Write out, exactly and in full, the line where "Viewport: 531px width, 781px" appears together with all lines that follow it in the entries below. Do not include pictures.

[Data supplied — start]

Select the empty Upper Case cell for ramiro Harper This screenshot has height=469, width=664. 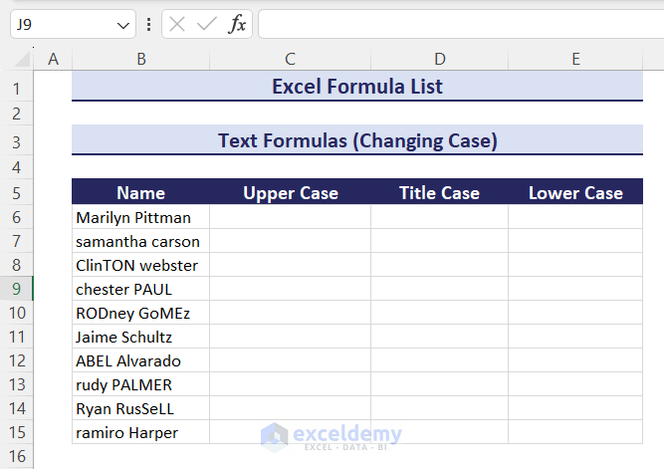point(290,432)
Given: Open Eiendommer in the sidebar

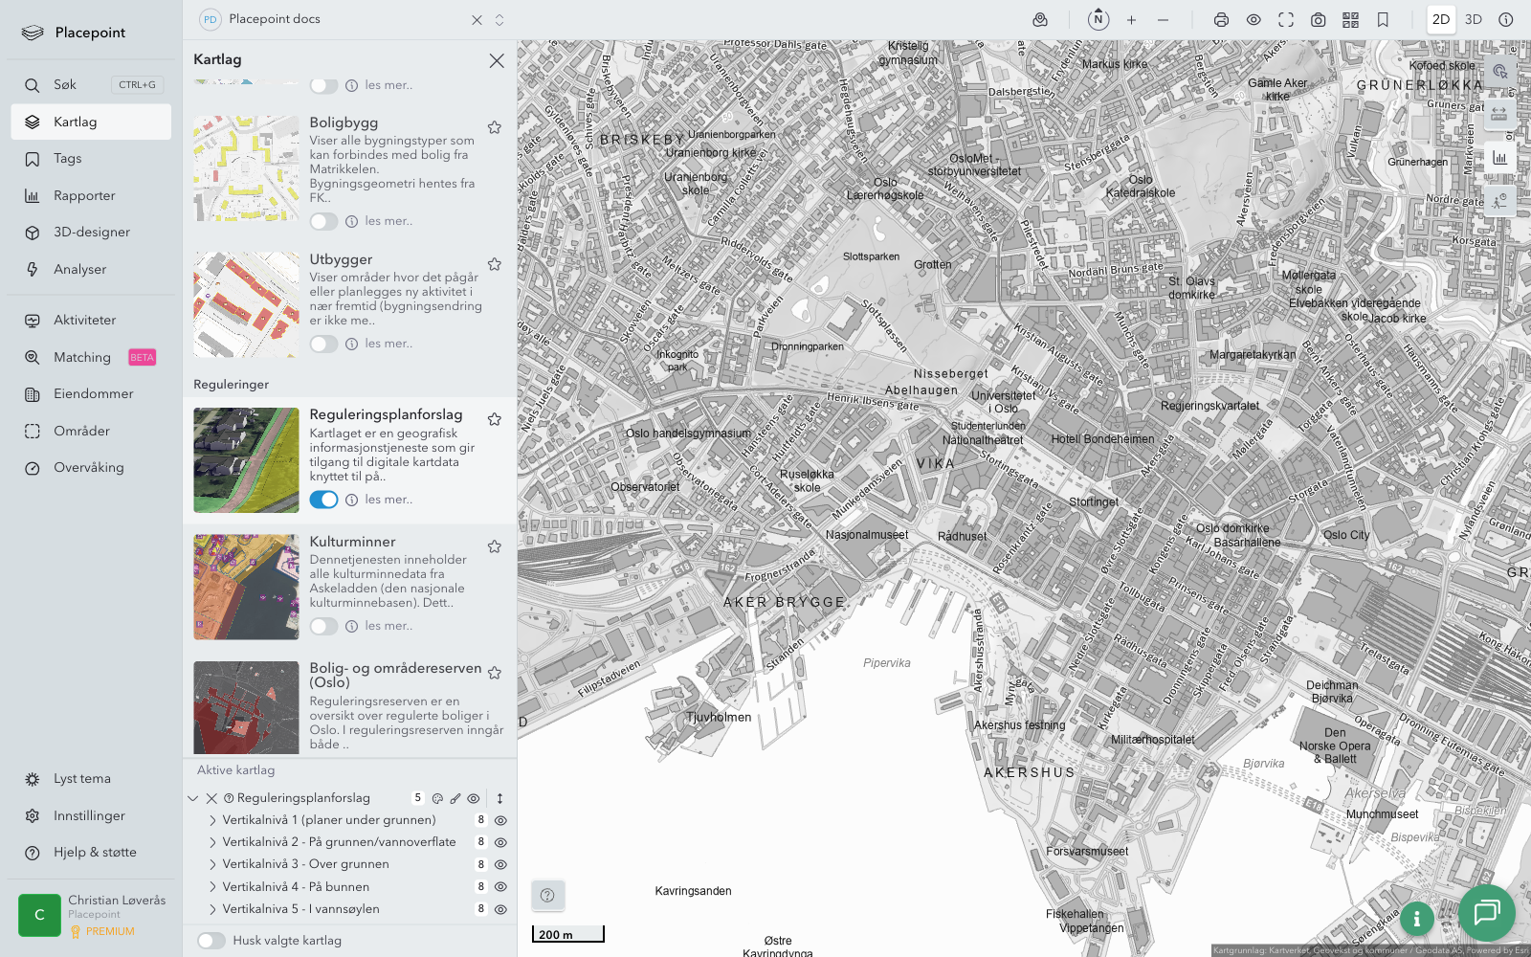Looking at the screenshot, I should pyautogui.click(x=93, y=394).
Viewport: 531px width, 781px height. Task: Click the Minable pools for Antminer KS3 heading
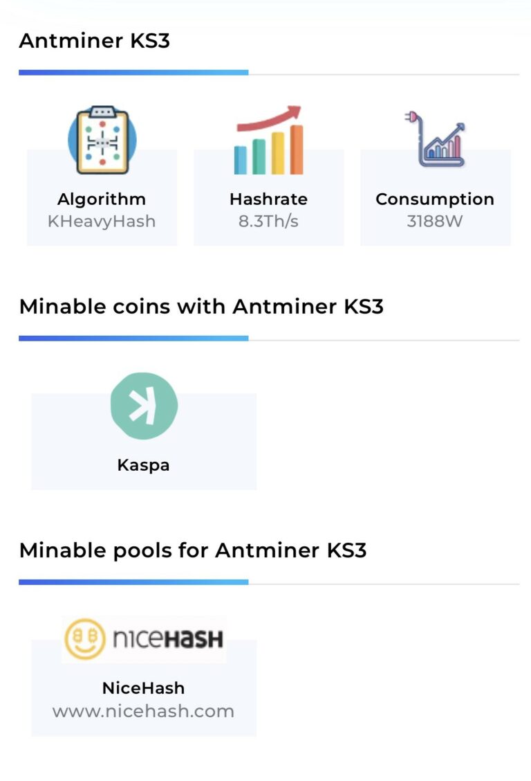pyautogui.click(x=193, y=550)
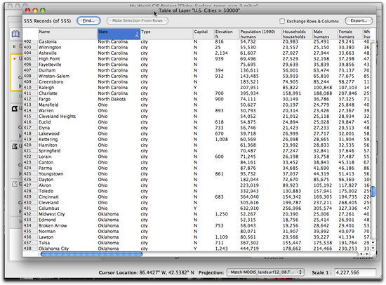Sort by the Name column header
This screenshot has width=386, height=285.
67,34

[Data supplied — finish]

> Exercise response
Viewport: 531px width, 781px height. Task: Click the Minable pools for Antminer KS3 heading
pyautogui.click(x=193, y=550)
Sort by the Name column header
This screenshot has width=386, height=285.
67,34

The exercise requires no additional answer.